Why don't kids have to wear seat belts on school buses? If they have to wear seat belts in cars (smaller kids even need special booster seats), common sense suggests they should have to wear them on the school bus too. — Dan, Toronto.
The people on the bus go up and down in a crash — but they're still safer than in an ordinary car with seat belts, said Transport Canada.
"Transport Canada and the provinces do not require school buses to have seat belts," Roxane Marchand, senior media advisor with the agency, said in an email statement. "This is because compartmentalization — high-backed seats that are padded and closely spaced together — protects passengers in a crash."
There were 3,684 injuries and 11 deaths in crashes on school buses in Canada between 2003 to 2012, Transport Canada notes in their National Collision Database.
In the same period, there were nearly 1.34 million injuries and 22,397 deaths in crashes on Canadian roads in all other vehicles.
"Transport Canada has not deemed seat belts to be mandatory, and basically their rationale is that the school bus safety record is so excellent," said David Carroll, Legislation and Safety Consultant to the Ontario School Bus Association (OSBA). "A child is 16 times safer riding to school in a school bus than riding to school in a family car."
School buses are safe
Buses get in fewer accidents than normal vehicles and when they do crash, there are fewer injuries, Carroll said.
"They're highly visible and we have more skilled and better trained drivers," Carroll said. "And you have a vehicle that sits higher than other traffic — when most vehicles hit a school bus, they collide below the floor line."
When a bus is hit from the front or the rear, kids are protected by the compartment — sort of like the way Christmas tree ornaments are protected in their boxes by those paper dividers.
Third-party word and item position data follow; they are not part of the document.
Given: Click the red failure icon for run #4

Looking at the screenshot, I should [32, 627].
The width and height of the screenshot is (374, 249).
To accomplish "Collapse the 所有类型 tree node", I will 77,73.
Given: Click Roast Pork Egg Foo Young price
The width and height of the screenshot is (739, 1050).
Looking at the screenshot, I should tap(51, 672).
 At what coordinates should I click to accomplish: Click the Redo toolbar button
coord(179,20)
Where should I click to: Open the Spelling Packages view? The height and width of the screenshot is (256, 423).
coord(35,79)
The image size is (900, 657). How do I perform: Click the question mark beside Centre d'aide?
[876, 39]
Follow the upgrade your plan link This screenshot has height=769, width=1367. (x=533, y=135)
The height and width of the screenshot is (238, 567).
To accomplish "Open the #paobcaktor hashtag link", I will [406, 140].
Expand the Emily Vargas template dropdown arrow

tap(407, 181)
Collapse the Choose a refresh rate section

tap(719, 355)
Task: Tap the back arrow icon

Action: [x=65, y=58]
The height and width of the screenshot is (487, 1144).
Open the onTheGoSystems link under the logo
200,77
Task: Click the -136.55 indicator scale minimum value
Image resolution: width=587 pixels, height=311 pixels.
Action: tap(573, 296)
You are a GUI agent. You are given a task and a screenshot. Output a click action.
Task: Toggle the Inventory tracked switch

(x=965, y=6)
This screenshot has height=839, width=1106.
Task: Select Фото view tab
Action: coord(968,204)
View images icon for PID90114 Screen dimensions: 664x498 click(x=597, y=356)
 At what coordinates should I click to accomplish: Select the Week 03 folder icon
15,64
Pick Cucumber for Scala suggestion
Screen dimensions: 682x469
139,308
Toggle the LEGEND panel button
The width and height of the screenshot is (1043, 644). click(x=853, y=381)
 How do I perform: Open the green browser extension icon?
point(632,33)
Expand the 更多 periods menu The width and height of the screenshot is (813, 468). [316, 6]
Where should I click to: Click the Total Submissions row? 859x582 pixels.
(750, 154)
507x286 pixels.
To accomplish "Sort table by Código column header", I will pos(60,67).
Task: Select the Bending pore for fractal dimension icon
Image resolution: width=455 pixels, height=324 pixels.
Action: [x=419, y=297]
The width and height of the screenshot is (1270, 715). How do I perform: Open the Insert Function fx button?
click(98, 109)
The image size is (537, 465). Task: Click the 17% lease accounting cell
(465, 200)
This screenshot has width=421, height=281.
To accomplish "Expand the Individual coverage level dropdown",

"It doesn't require students to do anything other than sit in the seat with their legs ahead of them and not in the aisle," he said. "There's not a lot of room between seats and that's to reduce acceleration in a collision."
But that only works as long as kids stay in the compartment — so it's a problem if the bus rolls over," Carroll said. "And it's doesn't necessarily protect from a side impact."
Kids are actually in more danger around a school bus than on it, Carroll said.
"Kids get hit by other cars walking to or from the bus," he said. "Or they enter the danger zone and get hit by the bus because the driver can't see them." In the U.S. from 2003 to 2012, there were 244 pedestrians killed in school-transportation-related crashes — 195 were hit by school buses and 48 were hit by other vehicles. In that same ten-year period, 60 passengers were killed on school buses.
Seat belts require stiffer seats
So if kids are safe on buses now, wouldn't seat belts make them even safer?
Not necessarily, Carroll said. If there are seat belts on a school bus, Transport Canada recommends three-point belts — the harness and lap belt combination seen in most cars. But seats would have to be redesigned to have stiffer seat backs to support the shoulder belts.
"With firmer seat backs, you no longer have the same protection in that compartment," Carroll said. "So any kids who aren't wearing seat belts won't be as protected in a crash as they are now."
And, somebody would have to make sure kids are wearing their seat belts — and that the belts are adjusted to fit the child properly.
"It's possible to have a panel of lights that shows who's not wearing their belts, but that would contribute to driver distraction," Carroll said. "You could have an aide on each bus — but money for all this has to come from somewhere, so you might end up with fewer school buses on the roads and some kids left taking less safe ways to get to school."
No plans to change the rules — yet
Transport Canada decides what safety equipment is required on vehicles. In the case of seat belts, the provinces decide whether or not you have to wear them.
While Transport Canada doesn't require seat belts on any school bus, individual school districts are free to install belts in existing buses or to buy buses already equipped with seat belts, Carroll said.
"You're not breaking the law if you do install seat belts, but it raises issue with enforcement," Carroll said. "In some provinces, if students under 16 aren't wearing their seat belts, the driver can get the ticket."
Since 2007, Transport Canada has required that 10 per cent of seats on new school buses have to have a latch for child seats for smaller children.
"They're recommended for kids who are up to four and a half years old or 18 kg," Carroll said. "But there's no provincial requirement to use child seats that I'm aware of."
In the U.S., the National Highway Transportation Safety Administration (NHTSA) has required three-point seat belts on newly built minibuses — the smaller school buses under 4,500 kg — since 2011. It doesn't mandate belts on bigger school buses.
Next year, NHTSA will be requiring seat belts on all newly built motor coaches, like the ones used by Greyhound, sold in the U.S. — Transport Canada says it's drafting regulations to follow suit.
Those new rules don't affect school buses — but that could eventually change.
This month, the new head of NHTSA, convened a group to study whether seat belts should be mandatory on all school buses.
Even if school buses don't ever have seat belts, there are still ways to make them safer, Carroll said.
"I would hate the message to be 'We haven't had a death in Ontario since 2007 so we can't improve the system,'" he said. "We shouldn't have any fatalities at all — it's up to Transport Canada to continue to look at this and move forward with any innovation they see fit."